• TEXTAUSZUG:
--

Honsel

aus Wikipedia, der freien Enzyklopädie
(Weitergeleitet von Honsel-Werke)
Zur Navigation springen Zur Suche springen
Martinrea Honsel Germany GmbH
Rechtsform GmbH
Gründung 1908
Sitz Meschede, Deutschland Deutschland
Leitung Peter Cirulis, Rob Wildeboer[1]
Mitarbeiterzahl 4.100[2]
Umsatz 402,3 Mio. Euro[2]
Branche Automobilzulieferer
Website www.martinrea-honsel.com
Stand: 19. Juli 2022

Martinrea Honsel Germany GmbH (ehem. Honsel AG) ist ein weltweiter Zulieferer für Leichtmetallkomponenten. Das Unternehmen entwickelt und produziert Erzeugnisse aus Aluminium in allen gängigen Fertigungsverfahren des Gießens und Walzens für Motor, Getriebe, Fahrwerk und Karosserie von PKW und Nutzfahrzeugen. Hinzu kommen Produkte für Maschinenbau und andere Anwendungen. Komponenten von Martinrea Honsel verringern Fahrzeuggewicht, Kraftstoffverbrauch und Emissionen und leisten einen wesentlichen Beitrag zum Umweltschutz. 1908 gegründet und 2011 von Martinrea International Inc. akquiriert, beschäftigt Martinrea Honsel heute weltweit rund 4.100 Mitarbeiter in zehn Werken in Deutschland, Spanien, Brasilien, Mexiko und China.

Geschichte Honsel

[Bearbeiten | Quelltext bearbeiten]

Gründung und Entwicklung bis 1945

[Bearbeiten | Quelltext bearbeiten]
Luftbild der Honselwerke (2013)

--

• DATENAUSZUG:
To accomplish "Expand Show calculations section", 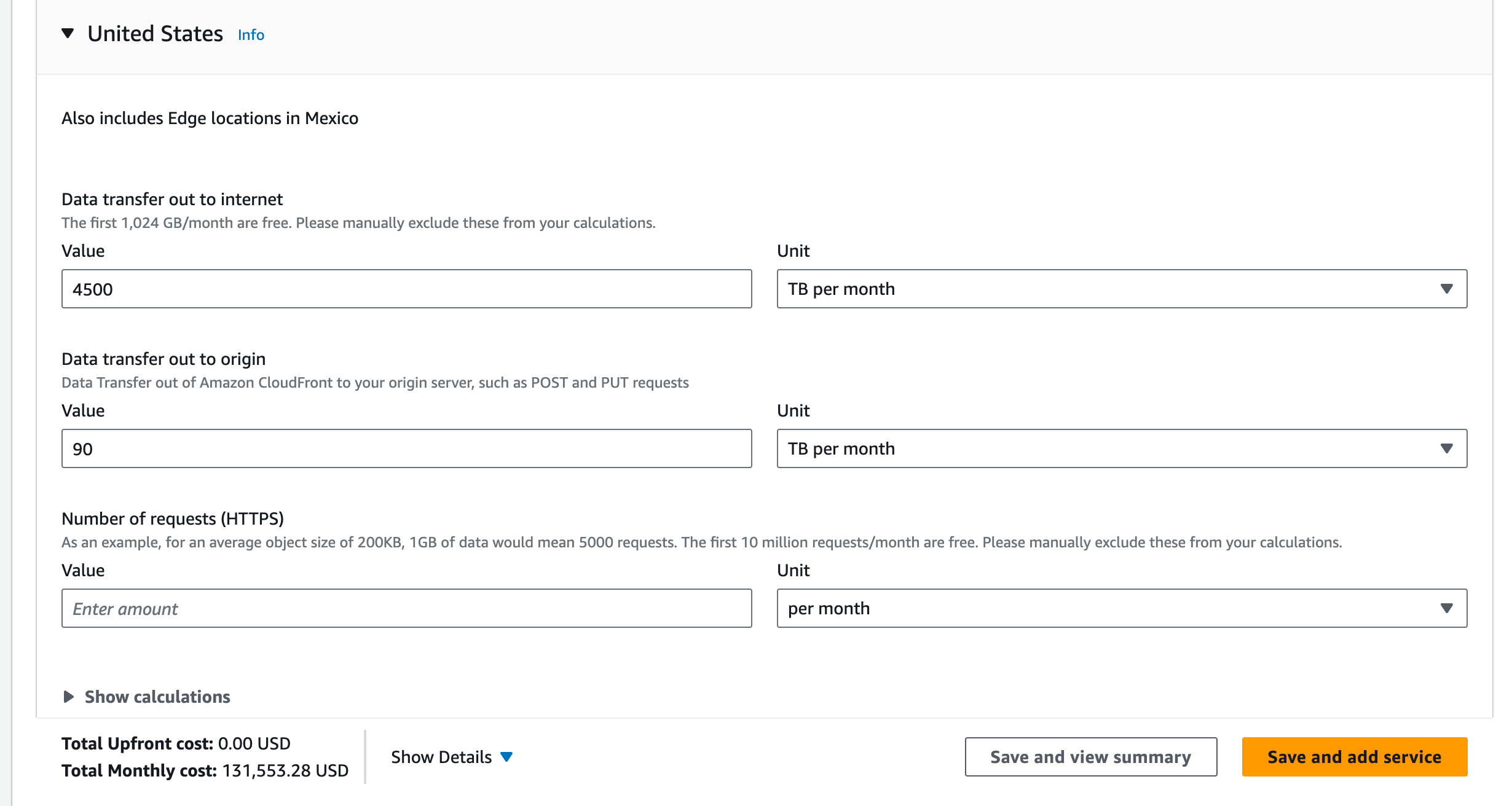I will tap(157, 697).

--

• AUFGABENSTELLUNG:
A. Geben Sie aus dem Textauszug über Honsel die Passage von "Martinrea Honsel Germany GmbH (ehem." bis einschließlich "Mexiko und China." wortgetreu wieder.
B. Prüfen Sie, ob die folgenden Aussagen mit dem Textauszug über Honsel übereinstimmen, und belegen Sie jedes Ja oder Nein mit dem maßgeblichen Wortlaut als wörtlichem Zitat: (i) Das Unternehmen wurde 2011 von Martinrea International Inc. übernommen. (ii) Der Sitz des Unternehmens liegt in Spanien. (iii) Das Unternehmen betreibt weltweit zwölf Werke.

• LÖSUNGEN:
A.
Martinrea Honsel Germany GmbH (ehem. Honsel AG) ist ein weltweiter Zulieferer für Leichtmetallkomponenten. Das Unternehmen entwickelt und produziert Erzeugnisse aus Aluminium in allen gängigen Fertigungsverfahren des Gießens und Walzens für Motor, Getriebe, Fahrwerk und Karosserie von PKW und Nutzfahrzeugen. Hinzu kommen Produkte für Maschinenbau und andere Anwendungen. Komponenten von Martinrea Honsel verringern Fahrzeuggewicht, Kraftstoffverbrauch und Emissionen und leisten einen wesentlichen Beitrag zum Umweltschutz. 1908 gegründet und 2011 von Martinrea International Inc. akquiriert, beschäftigt Martinrea Honsel heute weltweit rund 4.100 Mitarbeiter in zehn Werken in Deutschland, Spanien, Brasilien, Mexiko und China.

B.
(i) Ja: „2011 von Martinrea International Inc. akquiriert“
(ii) Nein: „Sitz Meschede, Deutschland“
(iii) Nein: „in zehn Werken in Deutschland, Spanien, Brasilien, Mexiko und China“